§ REQUIREMENT
Restate word for word the entries below, starting with the line with "The width and height of the screenshot is (329, 267)." and continuing through the line with "Given: Click the meat". Include both of those lines and no others.

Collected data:
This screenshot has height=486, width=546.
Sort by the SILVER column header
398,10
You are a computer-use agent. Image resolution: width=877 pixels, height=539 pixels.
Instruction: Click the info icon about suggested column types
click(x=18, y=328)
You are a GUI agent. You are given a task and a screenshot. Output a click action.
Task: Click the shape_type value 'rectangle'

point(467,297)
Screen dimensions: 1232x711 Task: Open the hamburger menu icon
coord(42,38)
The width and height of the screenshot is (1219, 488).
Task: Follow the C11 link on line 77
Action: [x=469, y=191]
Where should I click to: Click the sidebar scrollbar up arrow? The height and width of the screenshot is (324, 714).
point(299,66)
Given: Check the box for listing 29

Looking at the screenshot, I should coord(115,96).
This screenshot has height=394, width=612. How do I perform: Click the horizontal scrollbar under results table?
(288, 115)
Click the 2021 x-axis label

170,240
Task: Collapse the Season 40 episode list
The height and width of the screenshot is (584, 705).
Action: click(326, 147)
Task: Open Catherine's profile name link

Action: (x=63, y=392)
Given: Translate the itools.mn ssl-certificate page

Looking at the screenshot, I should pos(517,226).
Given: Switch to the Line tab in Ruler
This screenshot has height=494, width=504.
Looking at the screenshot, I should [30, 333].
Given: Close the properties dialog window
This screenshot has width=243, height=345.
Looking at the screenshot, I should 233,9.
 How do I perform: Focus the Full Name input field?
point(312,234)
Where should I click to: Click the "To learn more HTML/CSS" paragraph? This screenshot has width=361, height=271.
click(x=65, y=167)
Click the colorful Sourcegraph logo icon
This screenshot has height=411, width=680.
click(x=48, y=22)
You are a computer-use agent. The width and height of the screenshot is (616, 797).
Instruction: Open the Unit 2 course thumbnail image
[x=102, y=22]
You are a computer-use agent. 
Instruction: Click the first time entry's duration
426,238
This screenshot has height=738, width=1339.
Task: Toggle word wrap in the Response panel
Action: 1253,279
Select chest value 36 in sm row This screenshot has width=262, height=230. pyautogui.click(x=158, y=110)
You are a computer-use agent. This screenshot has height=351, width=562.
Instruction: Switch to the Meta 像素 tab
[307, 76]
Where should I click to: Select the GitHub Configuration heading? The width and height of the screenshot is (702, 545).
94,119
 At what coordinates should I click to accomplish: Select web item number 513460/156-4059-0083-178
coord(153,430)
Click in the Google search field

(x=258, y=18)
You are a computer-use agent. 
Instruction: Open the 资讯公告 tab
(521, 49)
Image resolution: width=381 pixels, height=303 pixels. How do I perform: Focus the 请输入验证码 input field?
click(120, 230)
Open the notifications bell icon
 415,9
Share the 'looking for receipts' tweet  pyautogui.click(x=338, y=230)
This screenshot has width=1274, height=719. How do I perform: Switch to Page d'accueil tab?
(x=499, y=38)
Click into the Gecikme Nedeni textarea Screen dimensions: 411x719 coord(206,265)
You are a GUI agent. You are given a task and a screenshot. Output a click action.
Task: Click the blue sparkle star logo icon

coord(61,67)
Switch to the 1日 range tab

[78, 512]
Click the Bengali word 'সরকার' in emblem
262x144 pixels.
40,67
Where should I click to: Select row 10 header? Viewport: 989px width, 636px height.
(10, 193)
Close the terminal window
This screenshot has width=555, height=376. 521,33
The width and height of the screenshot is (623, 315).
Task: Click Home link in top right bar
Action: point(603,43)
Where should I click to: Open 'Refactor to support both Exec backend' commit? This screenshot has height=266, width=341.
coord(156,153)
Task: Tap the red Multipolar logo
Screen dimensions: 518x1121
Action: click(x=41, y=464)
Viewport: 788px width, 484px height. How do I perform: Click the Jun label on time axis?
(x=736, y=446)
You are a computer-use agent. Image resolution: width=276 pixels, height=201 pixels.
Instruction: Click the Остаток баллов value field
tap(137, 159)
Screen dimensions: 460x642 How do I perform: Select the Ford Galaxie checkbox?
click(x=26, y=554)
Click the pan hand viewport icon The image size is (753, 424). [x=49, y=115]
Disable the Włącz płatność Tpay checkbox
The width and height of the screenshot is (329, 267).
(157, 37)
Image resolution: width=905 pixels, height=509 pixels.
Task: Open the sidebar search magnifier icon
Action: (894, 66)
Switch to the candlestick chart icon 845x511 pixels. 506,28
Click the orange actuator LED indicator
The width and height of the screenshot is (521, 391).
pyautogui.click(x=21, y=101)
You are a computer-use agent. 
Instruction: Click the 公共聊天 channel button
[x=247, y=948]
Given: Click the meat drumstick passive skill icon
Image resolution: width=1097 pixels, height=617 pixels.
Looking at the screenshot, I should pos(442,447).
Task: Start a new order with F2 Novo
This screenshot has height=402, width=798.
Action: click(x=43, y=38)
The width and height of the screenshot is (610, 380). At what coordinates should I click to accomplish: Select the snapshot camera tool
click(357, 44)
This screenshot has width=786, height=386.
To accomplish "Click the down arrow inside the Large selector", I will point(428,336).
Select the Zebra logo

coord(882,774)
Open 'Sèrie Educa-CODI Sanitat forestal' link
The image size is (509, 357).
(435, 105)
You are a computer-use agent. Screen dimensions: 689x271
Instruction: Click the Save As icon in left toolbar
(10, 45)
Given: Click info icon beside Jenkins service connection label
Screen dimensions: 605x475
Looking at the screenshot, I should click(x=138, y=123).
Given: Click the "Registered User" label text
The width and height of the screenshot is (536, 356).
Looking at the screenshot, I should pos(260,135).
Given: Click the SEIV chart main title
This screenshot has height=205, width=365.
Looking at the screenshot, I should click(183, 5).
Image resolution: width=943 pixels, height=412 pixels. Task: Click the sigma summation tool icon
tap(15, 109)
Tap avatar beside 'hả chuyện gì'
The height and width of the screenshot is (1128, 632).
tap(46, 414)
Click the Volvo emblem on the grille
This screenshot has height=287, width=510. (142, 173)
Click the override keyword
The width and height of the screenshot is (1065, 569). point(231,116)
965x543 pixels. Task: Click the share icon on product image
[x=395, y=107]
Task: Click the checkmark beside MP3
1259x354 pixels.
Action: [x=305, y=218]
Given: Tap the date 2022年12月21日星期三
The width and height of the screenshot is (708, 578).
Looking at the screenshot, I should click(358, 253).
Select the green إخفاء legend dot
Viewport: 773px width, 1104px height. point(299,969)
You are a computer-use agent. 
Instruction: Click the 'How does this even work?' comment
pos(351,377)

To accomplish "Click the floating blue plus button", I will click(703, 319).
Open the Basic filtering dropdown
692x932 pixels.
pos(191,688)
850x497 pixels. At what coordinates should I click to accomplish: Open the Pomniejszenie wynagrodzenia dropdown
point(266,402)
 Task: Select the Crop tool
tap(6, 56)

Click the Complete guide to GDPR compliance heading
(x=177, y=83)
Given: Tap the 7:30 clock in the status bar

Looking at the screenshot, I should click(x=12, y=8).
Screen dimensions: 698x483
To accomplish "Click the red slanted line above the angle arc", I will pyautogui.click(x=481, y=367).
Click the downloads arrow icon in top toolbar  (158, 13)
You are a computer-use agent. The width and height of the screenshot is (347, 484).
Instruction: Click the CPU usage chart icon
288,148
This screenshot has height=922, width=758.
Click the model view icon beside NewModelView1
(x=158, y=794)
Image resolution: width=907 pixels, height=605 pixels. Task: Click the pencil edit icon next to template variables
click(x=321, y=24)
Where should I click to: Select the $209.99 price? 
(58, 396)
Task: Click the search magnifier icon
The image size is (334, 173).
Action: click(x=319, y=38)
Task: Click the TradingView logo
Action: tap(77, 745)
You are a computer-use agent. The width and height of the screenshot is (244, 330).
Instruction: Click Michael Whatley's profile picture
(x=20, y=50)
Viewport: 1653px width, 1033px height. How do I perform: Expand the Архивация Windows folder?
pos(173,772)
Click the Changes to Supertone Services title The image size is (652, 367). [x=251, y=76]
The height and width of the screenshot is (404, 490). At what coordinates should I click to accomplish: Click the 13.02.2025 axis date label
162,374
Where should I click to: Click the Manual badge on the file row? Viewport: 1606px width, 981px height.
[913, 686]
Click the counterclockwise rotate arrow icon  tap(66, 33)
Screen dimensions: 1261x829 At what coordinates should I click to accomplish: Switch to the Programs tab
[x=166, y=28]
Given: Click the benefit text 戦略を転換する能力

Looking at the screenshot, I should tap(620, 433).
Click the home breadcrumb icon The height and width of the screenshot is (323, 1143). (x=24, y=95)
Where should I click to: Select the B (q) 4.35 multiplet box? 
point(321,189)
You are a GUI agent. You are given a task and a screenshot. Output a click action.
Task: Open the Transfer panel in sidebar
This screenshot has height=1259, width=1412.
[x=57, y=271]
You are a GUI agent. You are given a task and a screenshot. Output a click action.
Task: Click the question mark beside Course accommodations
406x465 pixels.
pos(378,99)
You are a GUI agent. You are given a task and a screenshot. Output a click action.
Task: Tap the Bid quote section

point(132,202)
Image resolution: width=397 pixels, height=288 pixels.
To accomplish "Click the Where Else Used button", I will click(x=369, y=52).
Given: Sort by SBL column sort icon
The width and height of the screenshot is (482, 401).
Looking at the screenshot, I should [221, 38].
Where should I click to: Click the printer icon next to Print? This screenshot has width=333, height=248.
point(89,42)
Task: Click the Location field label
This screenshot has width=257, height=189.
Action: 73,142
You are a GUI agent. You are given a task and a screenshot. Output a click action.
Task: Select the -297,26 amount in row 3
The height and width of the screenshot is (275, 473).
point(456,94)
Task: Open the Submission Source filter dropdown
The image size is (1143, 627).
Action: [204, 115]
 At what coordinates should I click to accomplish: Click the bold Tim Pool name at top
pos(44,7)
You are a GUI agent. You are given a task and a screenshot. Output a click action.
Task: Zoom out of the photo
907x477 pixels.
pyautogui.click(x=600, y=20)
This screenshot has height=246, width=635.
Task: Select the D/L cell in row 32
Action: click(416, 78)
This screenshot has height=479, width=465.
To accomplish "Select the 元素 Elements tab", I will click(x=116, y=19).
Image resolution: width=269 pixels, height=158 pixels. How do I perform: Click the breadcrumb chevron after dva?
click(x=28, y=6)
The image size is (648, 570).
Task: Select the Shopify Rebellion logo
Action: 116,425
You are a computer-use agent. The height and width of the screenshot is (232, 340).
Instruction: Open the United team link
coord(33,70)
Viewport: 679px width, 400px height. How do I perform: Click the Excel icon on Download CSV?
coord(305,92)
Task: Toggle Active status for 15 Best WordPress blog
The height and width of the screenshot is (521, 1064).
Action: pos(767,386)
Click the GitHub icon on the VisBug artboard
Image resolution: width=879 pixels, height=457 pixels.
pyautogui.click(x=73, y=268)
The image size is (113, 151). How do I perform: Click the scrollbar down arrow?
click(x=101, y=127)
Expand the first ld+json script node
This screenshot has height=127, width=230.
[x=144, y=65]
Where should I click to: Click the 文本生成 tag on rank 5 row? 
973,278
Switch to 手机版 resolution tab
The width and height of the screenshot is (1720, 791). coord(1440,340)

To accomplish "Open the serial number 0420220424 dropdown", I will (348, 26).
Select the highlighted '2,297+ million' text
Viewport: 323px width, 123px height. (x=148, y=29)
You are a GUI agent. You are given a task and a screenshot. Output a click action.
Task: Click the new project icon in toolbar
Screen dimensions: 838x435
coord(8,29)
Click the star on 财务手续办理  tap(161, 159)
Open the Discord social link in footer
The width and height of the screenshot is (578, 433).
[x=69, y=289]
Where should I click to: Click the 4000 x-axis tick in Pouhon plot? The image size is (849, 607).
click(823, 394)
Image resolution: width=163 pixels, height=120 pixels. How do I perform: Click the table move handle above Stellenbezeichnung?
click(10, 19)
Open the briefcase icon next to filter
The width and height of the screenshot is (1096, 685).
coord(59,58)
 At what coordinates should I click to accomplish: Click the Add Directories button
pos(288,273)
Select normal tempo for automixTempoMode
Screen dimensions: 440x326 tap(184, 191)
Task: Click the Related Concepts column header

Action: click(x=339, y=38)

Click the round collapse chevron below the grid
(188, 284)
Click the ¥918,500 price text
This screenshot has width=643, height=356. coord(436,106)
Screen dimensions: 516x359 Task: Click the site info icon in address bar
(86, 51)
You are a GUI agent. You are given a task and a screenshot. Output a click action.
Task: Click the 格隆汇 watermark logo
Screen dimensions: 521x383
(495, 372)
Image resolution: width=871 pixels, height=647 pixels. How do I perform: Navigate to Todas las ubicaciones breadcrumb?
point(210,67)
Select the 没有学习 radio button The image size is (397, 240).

§ EXERCISE ANSWER
The width and height of the screenshot is (329, 267).
(157, 37)
Image resolution: width=905 pixels, height=509 pixels.
Task: Open the sidebar search magnifier icon
Action: (894, 66)
Switch to the candlestick chart icon 845x511 pixels. 506,28
Click the orange actuator LED indicator
The width and height of the screenshot is (521, 391).
pyautogui.click(x=21, y=101)
You are a computer-use agent. 
Instruction: Click the 公共聊天 channel button
[x=247, y=948]
Given: Click the meat drumstick passive skill icon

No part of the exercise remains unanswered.